The acupoints used for body style acupuncture included the following:

  • LI4 (Gegu)
  • SI3 (Houxi)
  • LI5 (Yangxi)
  • SI6 (Yanglao)
  • LI11 (Quchi)
  • PC3 (Quze)
  • LU5 (Chize)
  • LV3 (Taichong)
  • ST41 (Jiexi)
  • KI3 (Taixi)
  • GB34 (Yanglingquan)
  • SP9 (Yinlingquan)
  • BL40 (Weizhong)
  • GB30 (Huantiao)

For scalp acupuncture, treatment commenced with patients in a supine position. A 0.25 mm × 40 mm disposable acupuncture needle was inserted transverse-obliquely into each acupoint, to a standard depth. Each needle was manipulated with the twirling method for three minutes. Once manual acupuncture achieved the arrival of deqi, electroacupuncture stimulation was added to the acupoints using a dense wave. The intensity level was set to patient tolerance levels. A 30 minute needle retention time was observed.

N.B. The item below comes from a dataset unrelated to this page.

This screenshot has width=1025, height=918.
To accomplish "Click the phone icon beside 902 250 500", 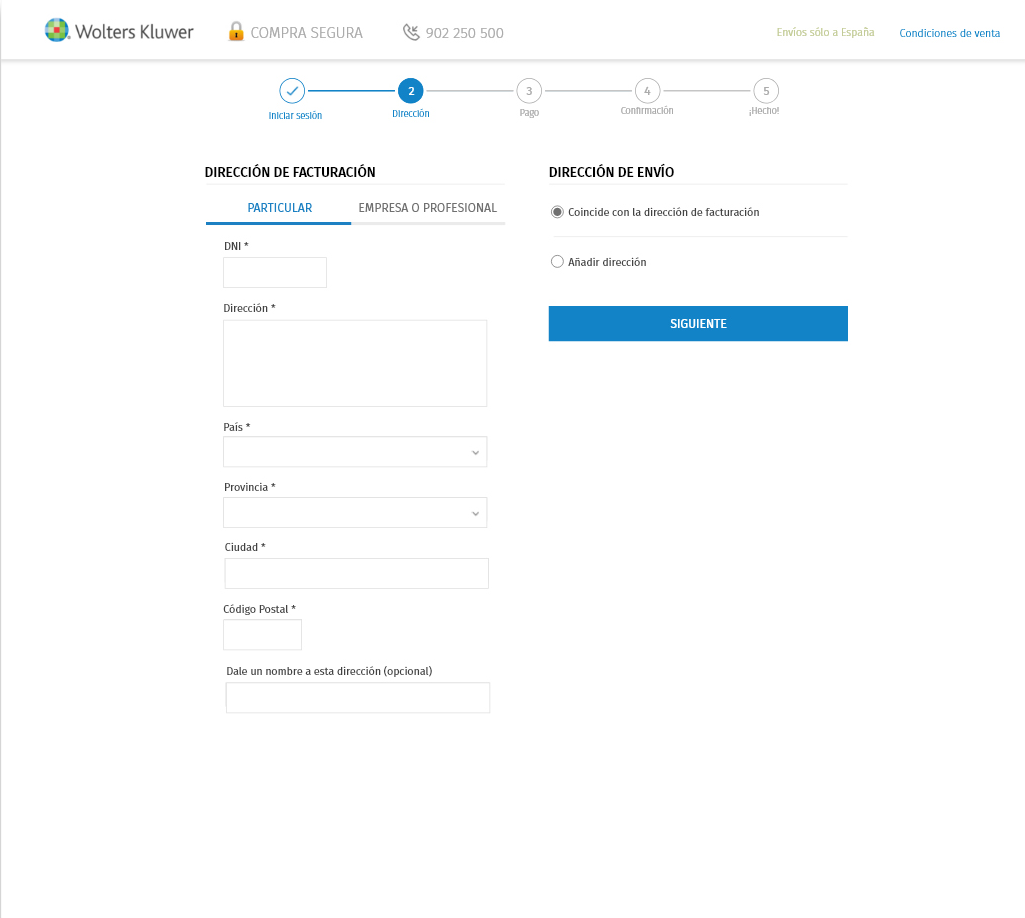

For body style acupuncture, needles were rapidly inserted perpendicularly and were manipulated with mild reinforcing and reducing (Ping Bu Ping Xie) manipulation methods. After achieving a deqi sensation, the needles were retained for 30 minutes. An acupuncture treatment was applied every two days. Each treatment course consisted of 10 acupuncture sessions, followed by a 7 day break before the next course of treatments. All patients received four treatment courses in total.

Results

The results indicate that acupuncture combined with levodopa-benserazide into an integrated treatment protocol is more effective than levodopa-benserazide as a standalone therapy. Based on the data, Yang et al. conclude that acupuncture is safe and effective for the treatment of Parkinson’s disease.

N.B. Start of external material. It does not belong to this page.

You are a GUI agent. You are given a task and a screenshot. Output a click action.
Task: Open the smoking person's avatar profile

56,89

The Zhejiang University of Traditional Chinese Medicine clinical trial confirms additional research. University of Arizona surgery and neurology department doctors find acupuncture effective for the treatment of balance and gait disorders in Parkinson’s disease patients. Acupuncture produced significant clinical improvements in balance, gait speed, and stride length for Parkinson’s disease patients. The results of the sham controlled trial were published in Neurology, the journal of the American Academy of Neurology.

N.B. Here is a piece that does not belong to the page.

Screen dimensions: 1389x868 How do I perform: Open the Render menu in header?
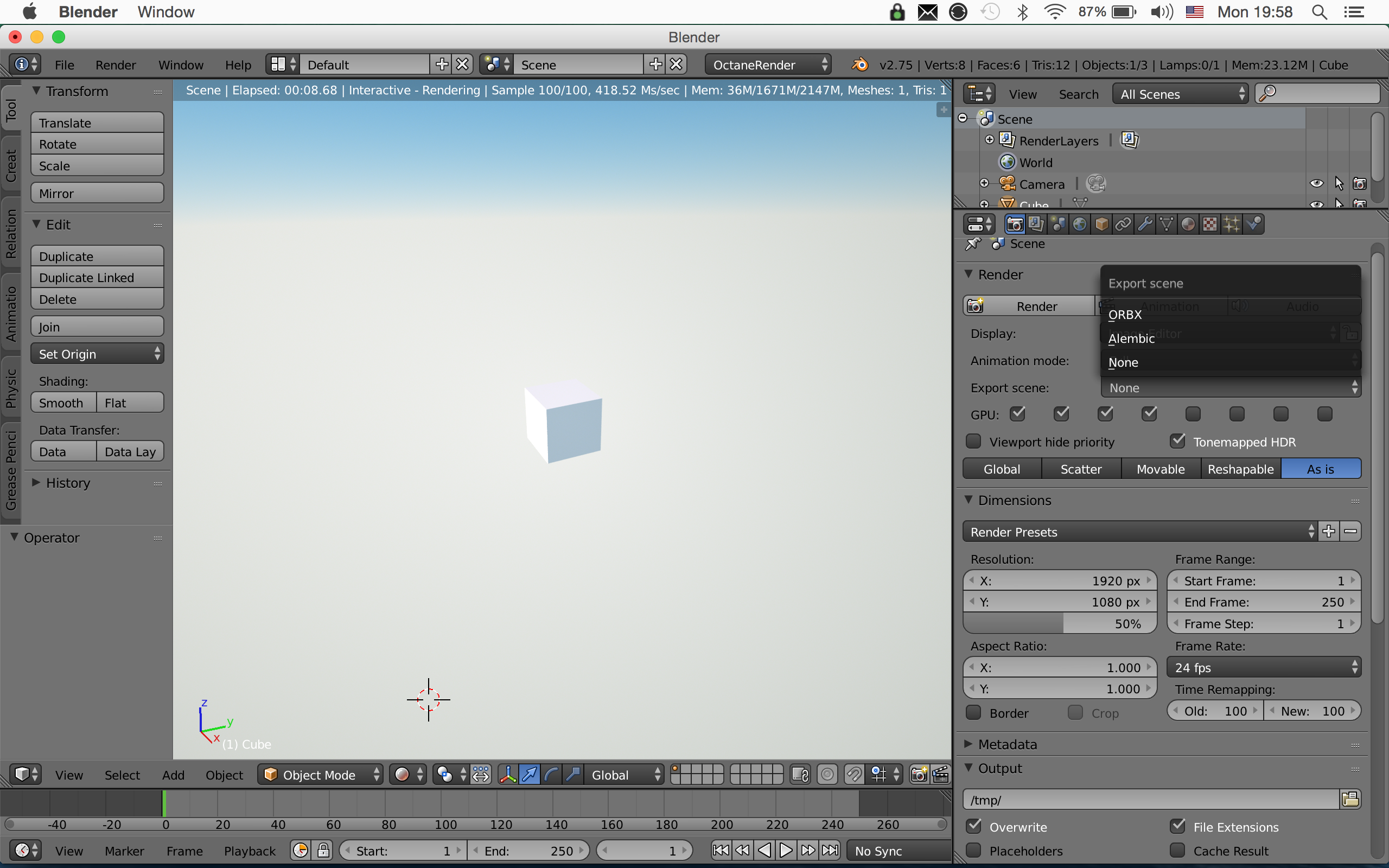[116, 65]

Each acupuncture session was 30 minutes in length. Patients received one acupuncture treatment per week for a total of three weeks. Patients receiving true acupuncture had a 31% improvement in balance, 10% improvement in gait speed, and 5% increase in stride length. Patients in the sham acupuncture control group did not demonstrate any improvements. The University of Arizona research team notes, “EA [electroacupuncture] is an effective therapy in improving certain aspects of balance and gait disorders in PD [Parkinson’s disease].” [7]

Notes

[1] Yang DH, Shi Y, Jia YM. Influence of acupuncture plus drug in the amelioration of symptoms and blood antioxidant system of patients with Parkinson’s disease. Chinese Journal of Clinical Rehabilitation, 2006 (19) :14 -16
[2] Dias V1, Junn E, Mouradian MM. The role of oxidative stress in Parkinson’s disease [J]. J Parkinsons Dis. 2013;3(4):461-91.
[3] I.H. Sturkenboom, M.J. Graff, G.F. Borm, et al., Effectiveness of occupational therapy in Parkinson’s disease: study protocol for a randomized controlled trial, Trials 14 (2013) 34.
[4] W. Poewe, K. Seppi, C.M. Tanner, et al., Parkinson disease, Nat. Rev. Dis. Prim. 3 (2017) 17013.
[5] Dias V1, Junn E, Mouradian MM. The role of oxidative stress in Parkinson’s disease [J]. J Parkinsons Dis. 2013;3(4):461-91.
[6] Yang DH, Shi Y, Jia YM. Influence of acupuncture plus drug in the amelioration of symptoms and blood antioxidant system of patients with Parkinson’s disease. Chinese Journal of Clinical Rehabilitation, 2006 (19) :14 -16.
[7] Lei, Hong, Nima Toosizadeh, Michael Schwenk, Scott Sherman, Stephen Karp, Saman Parvaneh, Esther Esternberg, and Bijan Najafi. “Objective Assessment of Electro-acupuncture Benefit for Improving Balance and Gait in Patients with Parkinson’s Disease (P3. 074).” Neurology 82, no. 10 Supplement (2014): P3-074.